__MATERIAL PROVIDED__
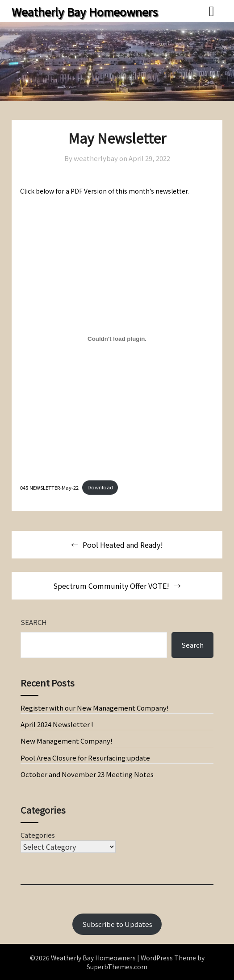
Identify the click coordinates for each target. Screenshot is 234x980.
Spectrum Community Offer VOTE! (111, 586)
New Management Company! (67, 740)
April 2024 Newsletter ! (57, 724)
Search (33, 622)
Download (100, 487)
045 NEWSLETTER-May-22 (49, 487)
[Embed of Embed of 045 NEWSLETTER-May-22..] (117, 339)
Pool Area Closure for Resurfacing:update (85, 757)
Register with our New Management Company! (95, 707)
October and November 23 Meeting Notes (87, 774)
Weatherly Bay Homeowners (84, 12)
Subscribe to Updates (117, 924)
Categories (38, 835)
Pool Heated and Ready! (123, 545)
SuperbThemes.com (117, 967)
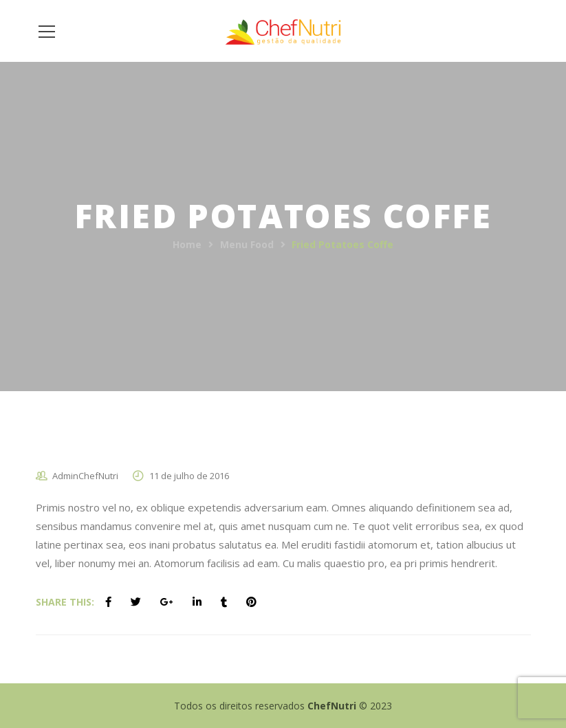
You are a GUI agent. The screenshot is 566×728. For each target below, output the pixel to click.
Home (187, 244)
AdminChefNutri (85, 476)
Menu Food (247, 244)
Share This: (65, 602)
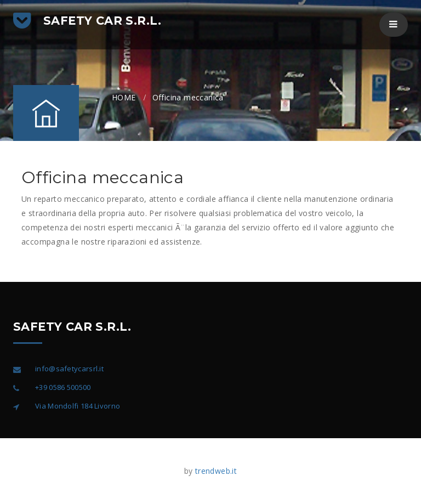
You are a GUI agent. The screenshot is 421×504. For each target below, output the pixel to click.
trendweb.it (216, 471)
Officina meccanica (188, 97)
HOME (124, 97)
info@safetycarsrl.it (69, 369)
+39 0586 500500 (63, 387)
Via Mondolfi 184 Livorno (77, 406)
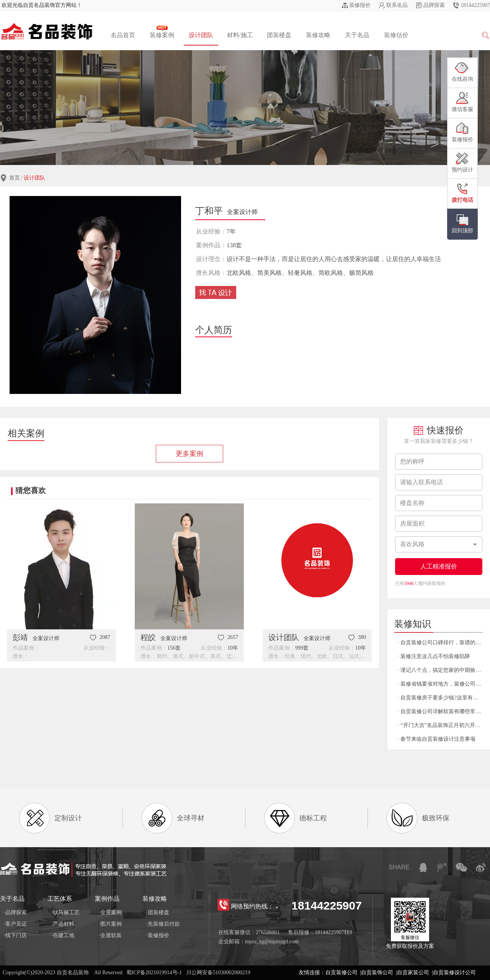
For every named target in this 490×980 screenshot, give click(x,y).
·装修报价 (158, 935)
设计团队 (201, 35)
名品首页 (123, 35)
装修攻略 (318, 35)
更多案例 (189, 454)
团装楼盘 (279, 35)
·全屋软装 (110, 935)
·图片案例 (110, 924)
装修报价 (360, 5)
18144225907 (475, 5)
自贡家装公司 (413, 972)
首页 (15, 178)
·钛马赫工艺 (65, 912)
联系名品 (397, 5)
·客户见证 (15, 924)
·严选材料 (63, 924)
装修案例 (162, 32)
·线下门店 (15, 935)
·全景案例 (110, 912)
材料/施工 (240, 35)
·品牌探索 (15, 912)
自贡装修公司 (341, 972)
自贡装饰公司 (377, 972)
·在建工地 (63, 935)
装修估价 (396, 35)
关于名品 (357, 35)
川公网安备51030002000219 (218, 972)
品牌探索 (434, 5)
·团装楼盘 (158, 912)
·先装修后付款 (163, 924)
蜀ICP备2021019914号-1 (154, 972)
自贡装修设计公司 (454, 972)
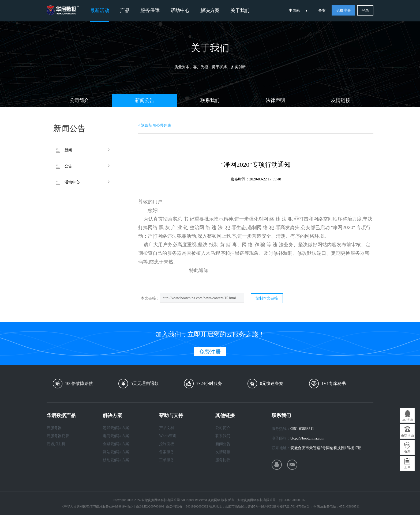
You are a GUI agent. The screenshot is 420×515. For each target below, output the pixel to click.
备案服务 (167, 452)
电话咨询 (407, 436)
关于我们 (240, 10)
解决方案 (210, 10)
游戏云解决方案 (116, 428)
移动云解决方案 (116, 460)
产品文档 (167, 428)
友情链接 (341, 100)
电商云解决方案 (116, 436)
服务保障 (150, 10)
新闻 (68, 150)
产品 (125, 10)
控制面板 (167, 444)
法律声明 (275, 100)
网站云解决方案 (116, 452)
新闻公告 (145, 100)
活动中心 (72, 182)
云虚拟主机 (56, 444)
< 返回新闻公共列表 (155, 125)
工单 (407, 467)
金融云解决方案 (116, 444)
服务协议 (223, 460)
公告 (68, 166)
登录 (365, 10)
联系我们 (210, 100)
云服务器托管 (58, 436)
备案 (322, 10)
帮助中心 (180, 10)
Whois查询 (168, 436)
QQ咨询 (407, 420)
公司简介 (79, 100)
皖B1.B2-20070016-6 (293, 500)
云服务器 (54, 428)
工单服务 (167, 460)
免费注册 (343, 10)
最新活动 (100, 10)
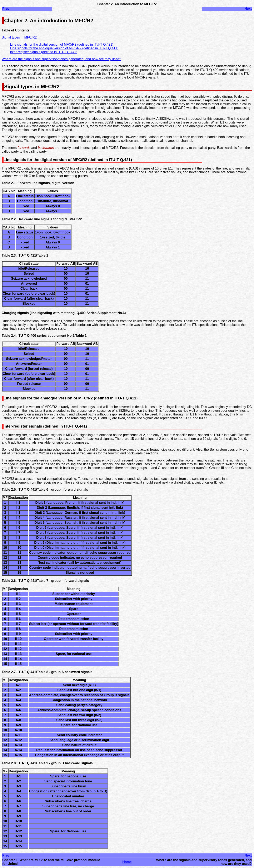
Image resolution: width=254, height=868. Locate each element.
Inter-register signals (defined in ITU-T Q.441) (44, 52)
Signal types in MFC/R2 (19, 37)
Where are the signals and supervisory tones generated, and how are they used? (61, 59)
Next (248, 8)
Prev (6, 8)
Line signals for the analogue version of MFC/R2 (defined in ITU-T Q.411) (64, 48)
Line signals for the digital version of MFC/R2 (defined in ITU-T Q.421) (62, 44)
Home (127, 862)
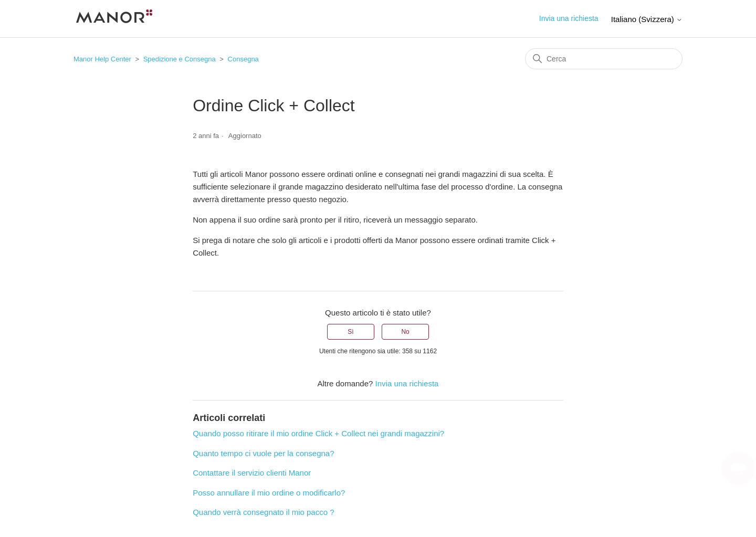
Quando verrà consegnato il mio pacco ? (263, 512)
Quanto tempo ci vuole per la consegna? (263, 453)
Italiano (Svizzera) (647, 19)
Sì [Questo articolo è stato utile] (350, 332)
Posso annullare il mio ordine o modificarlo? (269, 492)
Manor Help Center (102, 59)
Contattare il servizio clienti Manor (251, 472)
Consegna (243, 59)
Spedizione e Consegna (180, 59)
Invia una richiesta (569, 18)
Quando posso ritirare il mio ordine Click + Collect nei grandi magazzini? (318, 433)
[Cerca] (604, 59)
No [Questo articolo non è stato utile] (405, 332)
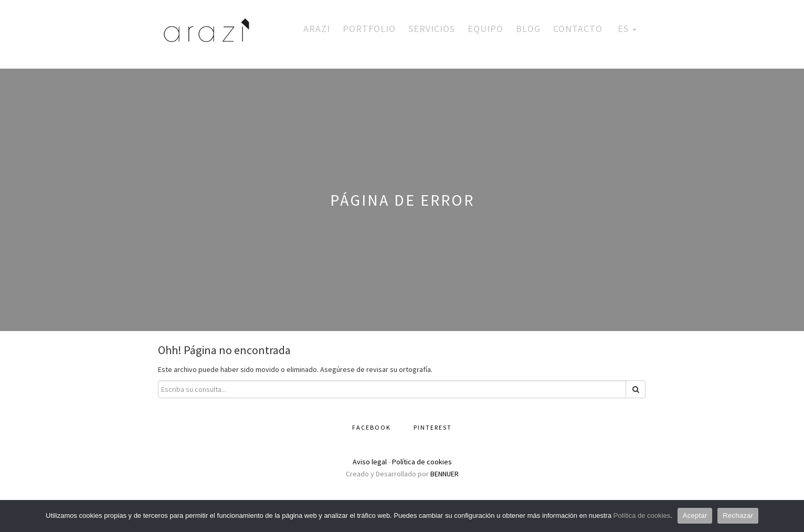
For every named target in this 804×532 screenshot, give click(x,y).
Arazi (316, 28)
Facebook (372, 427)
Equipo (485, 28)
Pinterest (432, 427)
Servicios (431, 28)
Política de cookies (422, 462)
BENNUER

__WHAT IS REQUIRED__
Output the listing as a two-column CSV with the headers "target" and "click". Begin at the start of the listing and stop after the line containing "Pool Area Closure". Write one row per request, with its text and its answer each in a single quoted field and line breaks turned into spaces, and omit the pictures.

__FINAL RESULT__
target,click
"Identify the click coordinates for each target. Screenshot is 234x980. Spectrum Community Offer VOTE!","(111, 586)"
"New Management Company!","(67, 740)"
"April 2024 Newsletter !","(57, 724)"
"Search","(33, 622)"
"Download","(100, 487)"
"045 NEWSLETTER-May-22","(49, 487)"
"[Embed of Embed of 045 NEWSLETTER-May-22..]","(117, 339)"
"Pool Area Closure for Resurfacing:update","(85, 757)"